Directions.
Update the lines from the one containing "The image size is (489, 800)." through the one containing "Click the plugins", inclusive, so that "Export" becomes "Download" and nothing else changes. Give back only those lines.

Dataset items.
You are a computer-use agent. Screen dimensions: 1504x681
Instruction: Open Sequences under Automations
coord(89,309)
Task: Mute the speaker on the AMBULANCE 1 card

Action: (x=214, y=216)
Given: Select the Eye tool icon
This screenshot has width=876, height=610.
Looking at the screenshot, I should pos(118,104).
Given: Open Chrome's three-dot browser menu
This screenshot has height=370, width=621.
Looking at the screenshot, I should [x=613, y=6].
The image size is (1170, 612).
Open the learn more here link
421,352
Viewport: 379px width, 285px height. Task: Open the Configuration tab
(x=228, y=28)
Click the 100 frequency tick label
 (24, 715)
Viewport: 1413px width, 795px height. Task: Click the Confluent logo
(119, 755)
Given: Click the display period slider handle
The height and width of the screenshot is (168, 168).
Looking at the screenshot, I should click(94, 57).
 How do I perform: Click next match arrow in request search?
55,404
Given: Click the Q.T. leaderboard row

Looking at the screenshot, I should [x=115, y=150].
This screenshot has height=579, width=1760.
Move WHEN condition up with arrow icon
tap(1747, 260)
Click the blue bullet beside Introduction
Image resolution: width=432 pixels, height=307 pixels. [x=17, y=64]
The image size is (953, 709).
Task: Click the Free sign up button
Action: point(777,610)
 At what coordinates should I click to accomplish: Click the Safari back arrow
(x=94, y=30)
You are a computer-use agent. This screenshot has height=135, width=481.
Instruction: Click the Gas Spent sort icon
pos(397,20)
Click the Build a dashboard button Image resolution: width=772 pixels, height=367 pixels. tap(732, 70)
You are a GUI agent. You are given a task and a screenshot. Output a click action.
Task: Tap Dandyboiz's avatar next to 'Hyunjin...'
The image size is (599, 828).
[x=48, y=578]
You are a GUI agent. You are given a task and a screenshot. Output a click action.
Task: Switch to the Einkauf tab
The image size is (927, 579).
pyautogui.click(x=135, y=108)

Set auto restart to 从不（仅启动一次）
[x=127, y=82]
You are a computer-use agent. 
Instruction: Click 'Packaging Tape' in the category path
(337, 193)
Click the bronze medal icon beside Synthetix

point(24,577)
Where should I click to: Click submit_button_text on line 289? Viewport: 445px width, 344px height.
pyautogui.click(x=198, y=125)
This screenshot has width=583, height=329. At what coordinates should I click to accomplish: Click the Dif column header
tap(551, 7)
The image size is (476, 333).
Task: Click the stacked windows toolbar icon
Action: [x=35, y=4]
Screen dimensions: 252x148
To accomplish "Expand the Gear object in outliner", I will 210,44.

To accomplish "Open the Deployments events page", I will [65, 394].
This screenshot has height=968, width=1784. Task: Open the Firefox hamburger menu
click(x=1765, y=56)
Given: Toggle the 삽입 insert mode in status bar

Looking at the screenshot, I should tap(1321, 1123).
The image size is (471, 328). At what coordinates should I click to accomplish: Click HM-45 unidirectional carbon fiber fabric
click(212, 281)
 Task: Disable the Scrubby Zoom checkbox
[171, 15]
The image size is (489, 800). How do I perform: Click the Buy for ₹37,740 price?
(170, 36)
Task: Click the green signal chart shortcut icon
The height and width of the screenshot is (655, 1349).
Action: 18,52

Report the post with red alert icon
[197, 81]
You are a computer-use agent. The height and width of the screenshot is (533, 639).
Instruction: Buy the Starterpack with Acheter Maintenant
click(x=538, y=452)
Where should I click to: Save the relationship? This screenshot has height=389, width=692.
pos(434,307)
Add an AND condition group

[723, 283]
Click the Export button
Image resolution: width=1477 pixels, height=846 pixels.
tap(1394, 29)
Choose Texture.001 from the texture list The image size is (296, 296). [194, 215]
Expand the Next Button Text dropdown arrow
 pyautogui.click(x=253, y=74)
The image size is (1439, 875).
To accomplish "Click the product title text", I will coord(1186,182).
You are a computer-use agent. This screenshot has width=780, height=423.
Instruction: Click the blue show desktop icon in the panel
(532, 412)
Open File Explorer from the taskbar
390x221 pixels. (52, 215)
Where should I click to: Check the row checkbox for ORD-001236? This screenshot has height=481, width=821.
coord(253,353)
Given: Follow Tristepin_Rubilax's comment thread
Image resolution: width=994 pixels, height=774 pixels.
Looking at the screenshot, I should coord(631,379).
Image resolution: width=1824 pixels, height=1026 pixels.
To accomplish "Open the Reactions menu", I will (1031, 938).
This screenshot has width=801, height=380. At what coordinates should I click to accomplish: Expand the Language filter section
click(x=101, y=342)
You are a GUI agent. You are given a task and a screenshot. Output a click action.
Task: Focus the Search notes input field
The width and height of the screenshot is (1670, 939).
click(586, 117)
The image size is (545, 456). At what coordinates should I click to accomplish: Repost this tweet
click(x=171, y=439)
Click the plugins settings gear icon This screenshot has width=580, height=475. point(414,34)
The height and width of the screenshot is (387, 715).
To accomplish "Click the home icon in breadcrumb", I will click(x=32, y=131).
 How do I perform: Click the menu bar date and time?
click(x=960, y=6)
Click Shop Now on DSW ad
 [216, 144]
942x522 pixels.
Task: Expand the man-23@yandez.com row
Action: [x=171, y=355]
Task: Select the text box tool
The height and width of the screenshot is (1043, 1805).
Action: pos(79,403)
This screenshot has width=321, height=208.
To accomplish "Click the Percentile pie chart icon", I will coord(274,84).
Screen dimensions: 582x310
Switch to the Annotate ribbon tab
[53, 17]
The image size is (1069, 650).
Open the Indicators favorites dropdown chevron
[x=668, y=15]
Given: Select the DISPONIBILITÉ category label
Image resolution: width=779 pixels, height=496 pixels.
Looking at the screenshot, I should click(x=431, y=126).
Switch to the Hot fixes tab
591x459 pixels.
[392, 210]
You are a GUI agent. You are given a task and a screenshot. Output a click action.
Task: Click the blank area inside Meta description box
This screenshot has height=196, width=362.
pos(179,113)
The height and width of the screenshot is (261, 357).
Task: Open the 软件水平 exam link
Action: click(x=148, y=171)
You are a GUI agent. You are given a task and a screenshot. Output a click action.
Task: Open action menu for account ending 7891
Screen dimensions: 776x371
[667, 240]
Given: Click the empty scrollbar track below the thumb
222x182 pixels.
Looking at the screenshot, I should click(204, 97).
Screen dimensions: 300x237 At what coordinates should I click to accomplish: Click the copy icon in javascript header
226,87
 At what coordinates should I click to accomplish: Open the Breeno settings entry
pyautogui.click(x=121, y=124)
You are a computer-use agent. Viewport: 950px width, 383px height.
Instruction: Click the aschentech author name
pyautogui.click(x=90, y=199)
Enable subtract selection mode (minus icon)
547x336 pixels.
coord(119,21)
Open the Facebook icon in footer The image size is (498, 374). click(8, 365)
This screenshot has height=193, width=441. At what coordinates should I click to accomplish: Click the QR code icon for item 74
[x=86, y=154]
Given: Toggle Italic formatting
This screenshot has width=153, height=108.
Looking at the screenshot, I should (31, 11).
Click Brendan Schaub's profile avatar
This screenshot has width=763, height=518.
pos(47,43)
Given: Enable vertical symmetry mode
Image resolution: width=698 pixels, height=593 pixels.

Solution.
The image size is (489, 800). How do I perform: Click the Buy for ₹37,740 price?
(170, 36)
Task: Click the green signal chart shortcut icon
The height and width of the screenshot is (655, 1349).
Action: 18,52

Report the post with red alert icon
[197, 81]
You are a computer-use agent. The height and width of the screenshot is (533, 639).
Instruction: Buy the Starterpack with Acheter Maintenant
click(x=538, y=452)
Where should I click to: Save the relationship? This screenshot has height=389, width=692.
pos(434,307)
Add an AND condition group

[723, 283]
Click the Download button
Image resolution: width=1477 pixels, height=846 pixels.
tap(1394, 29)
Choose Texture.001 from the texture list The image size is (296, 296). [194, 215]
Expand the Next Button Text dropdown arrow
 pyautogui.click(x=253, y=74)
The image size is (1439, 875).
To accomplish "Click the product title text", I will coord(1186,182).
You are a computer-use agent. This screenshot has width=780, height=423.
Instruction: Click the blue show desktop icon in the panel
(532, 412)
Open File Explorer from the taskbar
390x221 pixels. (52, 215)
Where should I click to: Check the row checkbox for ORD-001236? This screenshot has height=481, width=821.
coord(253,353)
Given: Follow Tristepin_Rubilax's comment thread
Image resolution: width=994 pixels, height=774 pixels.
Looking at the screenshot, I should coord(631,379).
Image resolution: width=1824 pixels, height=1026 pixels.
To accomplish "Open the Reactions menu", I will (1031, 938).
This screenshot has width=801, height=380. At what coordinates should I click to accomplish: Expand the Language filter section
click(x=101, y=342)
You are a GUI agent. You are given a task and a screenshot. Output a click action.
Task: Focus the Search notes input field
The width and height of the screenshot is (1670, 939).
click(586, 117)
The image size is (545, 456). At what coordinates should I click to accomplish: Repost this tweet
click(x=171, y=439)
Click the plugins settings gear icon This screenshot has width=580, height=475. point(414,34)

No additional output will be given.